Cartas íntimas e familiares, mais letras que política. As primeiras, embora velhas, eram ainda moças, daquela mocidade que ele sabia comunicar às coisas que tratava. Relê-las era conversar com o morto, cuja alma ali estava derramada no papel, tão viçosa como no primeiro dia. A cintilação do espírito era a mesma; a frase brotava e corria pela folha abaixo, como a água de um córrego, rumorosa e fresca.

Os dedos que tinham lavrado aquelas folhas de outro tempo, quando os vi depois cruzados sobre o cadáver, lívidos e hirtos, não pude deixar de os contemplar longamente, recordando as páginas públicas que trabalharam, e que ele soltou ao vento, ora com o desperdício de um engenho fértil, ora com a tenacidade de apóstolo. Versos sobre versos, prosa e mais prosa, artigos de toda casta, políticos, literários, o epigrama fino, o epíteto certo ou jovial, e, durante os últimos anos, a luta pela abolição, tudo caiu daqueles dedos infatigáveis, prestadios, tão cheios de força como de desinteresse.

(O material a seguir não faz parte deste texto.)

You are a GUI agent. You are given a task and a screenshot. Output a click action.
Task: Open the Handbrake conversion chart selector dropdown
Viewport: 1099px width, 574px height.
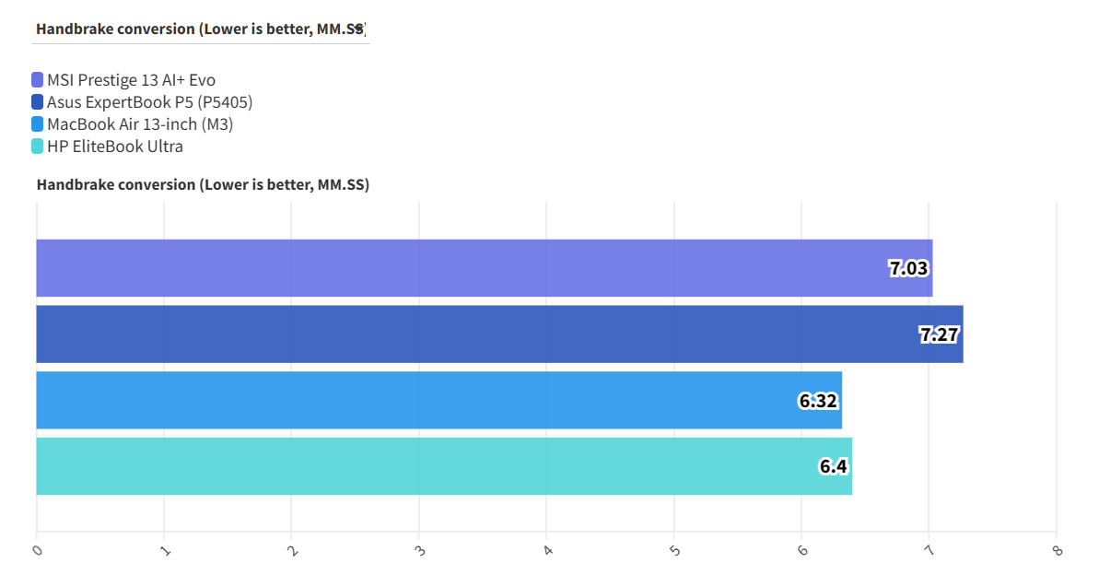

A morte trouxe ao espírito de todos o contraste singular entre os méritos de Joaquim Serra e os seus destinos políticos. Se a vida política é, como a demais vida universal, uma luta em que a vitória há de caber ao mais aparelhado, aí deve estar a explicação do fenômeno. Podemos concluir então, que não bastam o talento e a dedicação, se não é que o próprio talento pode faltar, às vezes, sem dano algum para a carreira do homem. A posse de outras qualidades pode ser também negativa para os efeitos do combate. Serra possuía a virtude do sacrifício pessoal, e muito cedo a aprendeu e cumpriu, segundo o que ele próprio mandou me dizer um dia da Paraíba do Norte, em 10 de março de 1867:

Já te escrevi algumas linhas acerca da minha adiada viagem em maio. Foi mister... Não sei mesmo como se exigem sacrifícios da ordem daqueles que ultimamente se me têm exigido. Se eu contasse tudo, talvez não o acreditarias. Enfim, não te verei em maio, mas hei de ir ao Rio este ano.

Não me referiu, nem então, nem depois, outras particularidades, porque também possuía o dom de esquecer, — negativo e impróprio da vida política.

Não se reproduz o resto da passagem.